By: Ali Yasin
Columbus Day has always courted controversy, more so than nearly any other holiday. Its celebration across the Americas, as well as in Italy and Spain, has often been a battleground for activists and scholars on both sides of the political spectrum. This year the debate seems to have reached new heights as US President Joe Biden weighed in on the subject. He’s the first American president to acknowledge the “painful history of wrongs and atrocities that many European explorers inflicted on Tribal Nations”, during his commemoration of Columbus Day. [1]
Many Americans see this recognition as overdue and somewhat timid considering the extent of Columbus’ personal cruelty, let alone the countless other crimes committed over the centuries of imperialism in the Americas. On the other side of the Atlantic however, a host of current and former Spanish politicians have harshly criticized Biden’s comments. Members of the conservative Popular Party and more hard-line populist Vox have come to the defence of the long dead Spanish Empire and its brutal conquest of the Americas. Santiago Abascal, the leader of Vox, argued that Spanish people should feel a sense of pride when remembering the actions of the Spanish Empire, what he described as “an empire of human rights”.[2] This line of thinking was echoed across the Spanish political right, with colonial conquest being portrayed as a noble quest to discover the new world, create prosperity, and spread Christian humanism.
Almost any historian of colonial Latin America would find these claims baffling as they’re in reference to the same empire which worked hundreds of thousands of Quechua people to death, operating a single sliver mine at Potosi Bolivia, the same mine which produced 80% of the worlds silver at the time, making the Spanish Empire the richest in Europe.[3] It’s difficult to see how any reasonable person could describe the colonization of the Americas as anything other than blatant and murderous exploitation. Columbus himself set this tone early as he routinely punished the native Taino people with mutilation, death, and infanticide when they failed to produce the tributes of gold and silver he demanded.
The Spanish right’s depiction of colonialism as a humanitarian undertaking is puzzling not only because of its misrepresentation of actual history, but also because it defends nationalist attitudes using the language of human rights. Although seeing Trump-style populists using terms like humanism to protect their sense of grassroots nationalism may seem strange to many in North America, scholars of right-wing populism in Europe have studied this trend for decades now. Unlike the far-right movements of the early 20th century, the “New Right” rejects the use of violence as an immediate means to seize power, while still seeing themselves as a revolutionary movement. They instead argue that their role as revolutionaries is to transform the cultural landscape and bring their views back into mainstream politics.[4] Ironically, this strategy was first proposed by Italian Socialist Antonio Gramsci while imprisoned under Italy’s fascist regime during the 1930’s, leading some to describe the New Right as the Gramscians of the right.
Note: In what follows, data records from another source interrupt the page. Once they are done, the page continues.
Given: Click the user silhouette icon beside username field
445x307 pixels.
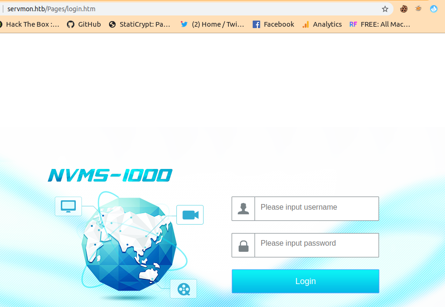Looking at the screenshot, I should (x=243, y=209).
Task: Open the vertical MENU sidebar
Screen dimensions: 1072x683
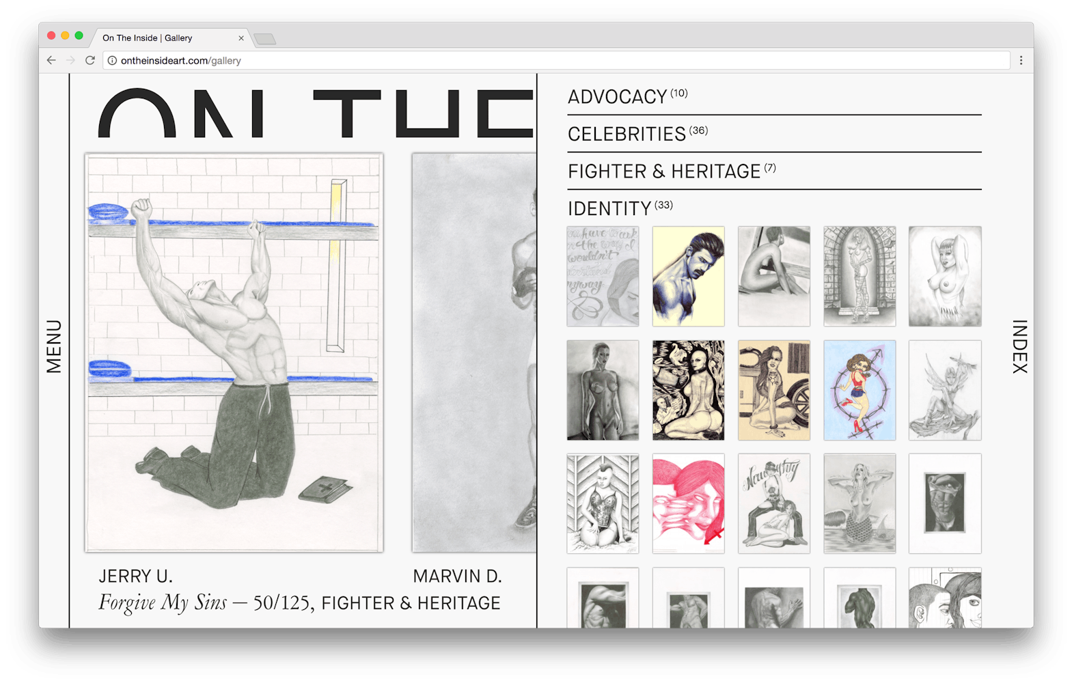Action: point(54,346)
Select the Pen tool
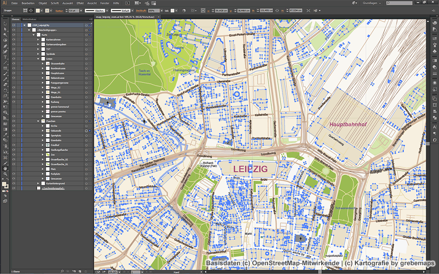Screen dimensions: 439x274 [6, 46]
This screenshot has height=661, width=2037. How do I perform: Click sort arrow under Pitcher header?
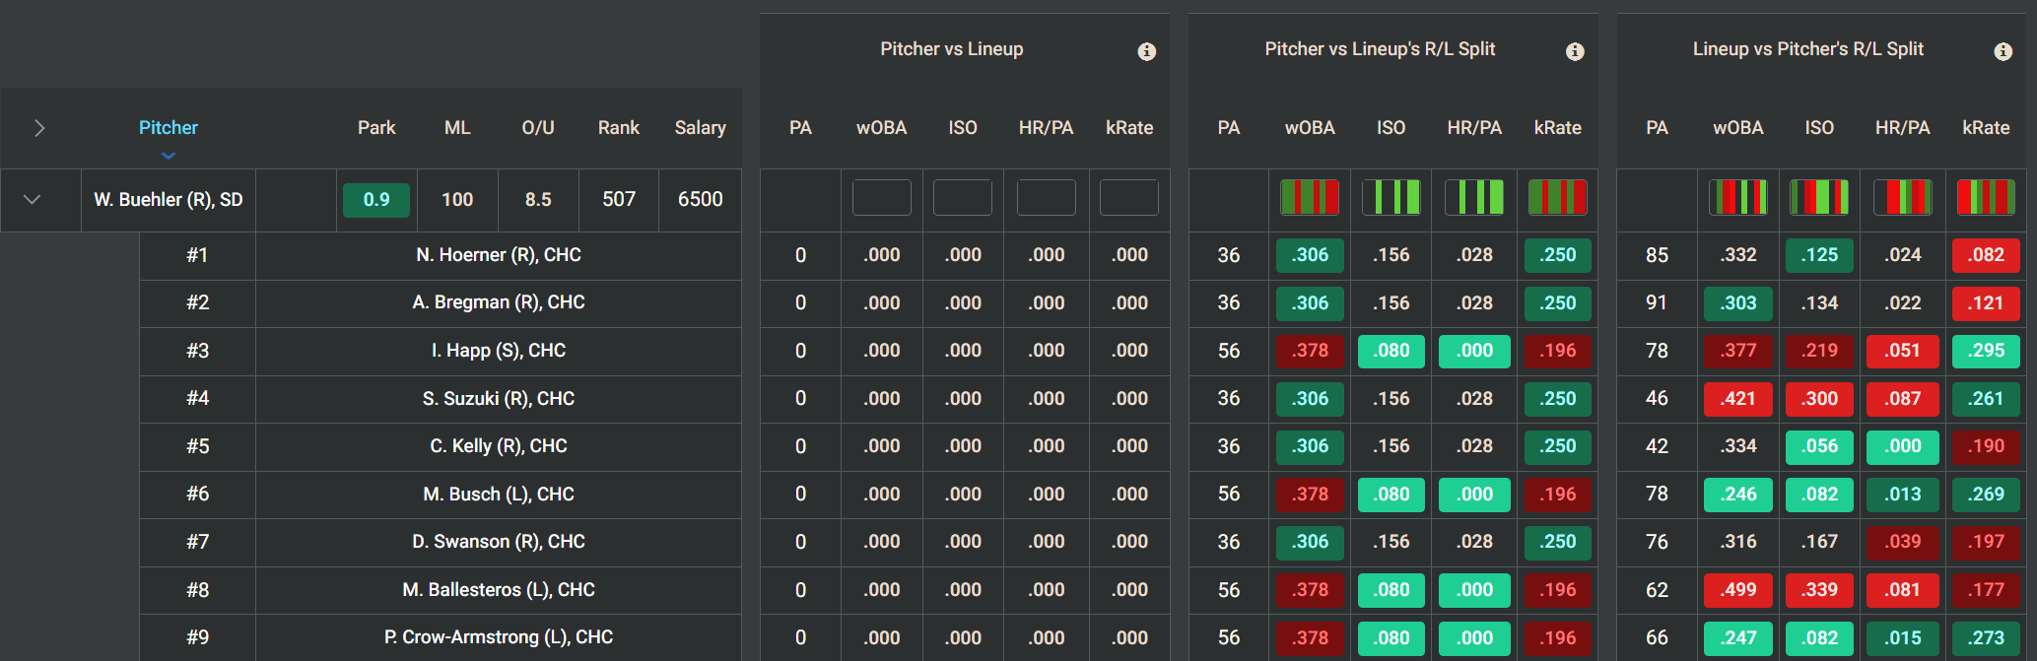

This may explain why the modern populist right has focused so much energy on what they call the “culture wars”. It may also explain why their use of humanitarian language to describe colonialism, so closely resembles the statements made recently by Emmanuel Macron in defence of French colonialism. Despite often being seen as a bulwark against right wing populism in Europe, president Macron took the same defiant stance when questioned on France’s colonial history in Algeria and the rest of Africa. He described the history of colonialism in Algeria as being “entirely re-written” and “based not on truths” but “on a discourse of hatred towards France”. Going even further to undermine the suffering inflicted on Algerians during their experience of French colonialism, which included having roughly one third of their entire population killed during the initial conquest, Macron stated “these are only stories of wounds… the problem is that many people are irreconcilable towards one another”.[5]
It seems that despite the supposed political gulf between them, both far-right populists and avowedly anti-populists liberals in Europe, feel compelled to defend not only the imperial pasts of their nations, but more importantly the historical narratives which have been built around them. Narratives that serve the purpose of unifying inherently diverse people around collective national agendas and justifying the exploitation which comes with those agendas, regardless of how divorced from the complex realities of actual history these narratives are. If both the most liberal and illiberal forms of our current political system are dependent on the same constructed narratives to justify their often exploitive actions, can neo-liberalism actually offer a compelling alternative to illiberal populism, or are both simply part of the same political spectrum and facilitating one another?
[1] Hedgecoe, Guy. “Spanish Right Attacks Biden over Columbus and Conquests.” BBC News, 12 Oct. 2021, https://www.bbc.com/news/world-europe-58882832.
[2] Casey, Nicholas. “In Debate Over Conquistadors 500 Years Ago, Spanish Right Sees an Opportunity.” The New York Times, 9 Oct. 2021, https://www.nytimes.com/2021/10/09/world/europe/spain-conservatives-conquistadors.html.
[3] Forero, Juan. “Bolivia’s Cerro Rico: The Mountain That Eats Men.” NPR, 25 Sept. 2012, https://www.npr.org/2012/09/25/161752820/bolivias-cerro-rico-the-mountain-that-eats-men.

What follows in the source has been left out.